A lot of people here only have an account because their employer requires it. So they only use it to receive their salary and run to the ATM once a week to empty the account.

Paying with a creditcard (or any kind of debit card) anywhere is a hassle. Using your creditcard anywhere but larger businesses and hotels is simply not possible. Very often the business you’re at will only accept MasterCard. Or only Visa card. Or their internet is not working or, or ,or…

You guessed it, this is a CASH country.

Choose your bank

Choose a bank that knows how to handle money world wide. A bank that knows how to do money transfers to any bank in the world, not just inside Europe. A bank that isn’t focused on the local economy in a way that they loose sight of the rest of the world. Many banks do, and it’s restrictive and annoying.

This basically means that expecting your card to work here will be optimistic at best. Downright risky and dumb at worst. So make sure you have an actual credit card. Or a well accepted debit card. I have both.

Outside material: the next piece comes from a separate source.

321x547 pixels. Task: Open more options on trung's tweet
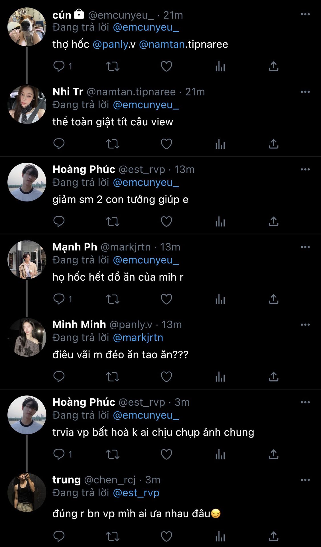(x=305, y=480)
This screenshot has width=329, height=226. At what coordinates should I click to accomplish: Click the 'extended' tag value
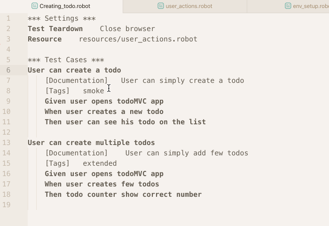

My actual bank however, they tell me they’re internationally oriented. And that’s important. Local banks do not know anything about payments abroad. So transferring money is either expensive, takes weeks or simply isn’t available to you.

Having a local account in the country of your choosing may help a lot with the going on of things. Especially with transaction costs, sending money to yourself from your western account and more. It’s just convenient.

Decide your budget

When managing your money you may want to decide on some sort of budget. I have a monthly budget that I divide in 5 parts. I rarely meet it, but I don’t go over budget too much. Usually.
4 of those parts are for weekly everyday spendings. And the 5th is bills.

The way I live and do things allows me to set some loosely defined budgets for things like food and rent. This I use as a sort of guideline to see how much I can spend for other things.

I have some larger spendings like the monthly rent and utilities. But other than that I can mostly make do with a trip to the ATM once a week and just use the money that’s in my wallet. Most of the time I make it through the week with some cash to spare.

Go all in

I use a few apps to track spendings. In those apps I track all my money. Only keeping an eye on your wallet is pointless in my opinion. Don’t let your Paypal or Creditcard summary surprise you every month. Just keep track of those, too.

I have several bank accounts and Paypal accounts to keep track off. My credit card has every cent accounted for and I track my wallet too. At the end of every day I count my wallet. Enter my spendings. Every monday or so I check and update the rest.

Sometimes it’s a looong and tedious monday because I lost money somewhere. But in the end I know exactly what’s what.

Use software to mind your money

I collect receipts in my wallet. Every end of the day I enter those in “Debit & Credit” the App I use on my laptop (macOS). For the things I do not get a receipt for I enter those in my phone using an App called “Daybook” (Android). This is not really a money tracking app, but it makes a nice list of items with amounts and a category. At the end of the day I transfer that to the laptop, too.

Income gets entered too and as a result I can easily see how much I have, where it came from and where it went. Sometimes I notice I spent too much on hotels or fancy restaurants. Other times I’m surprised by how cheap groceries were that month.

Conclusion

Managing money is important in any situation. Even if you’re just in your own country leading a regular life. But it’s even more important to know your way around the system and to set budgets if you’re in a culture on your own. Don’t get stranded somewhere without money or, worse, knowing you have plenty of money. But you can’t access it.

I’ll never forget a few incidents where I had to drive more than 200km to find a working ATM. Or to “just” go an use the ATM and have it withdraw money but not actually give me money. Or to have my debit card blocked because of the incompetence of the banks available to me.

Not fun, not recommended. So be prepared.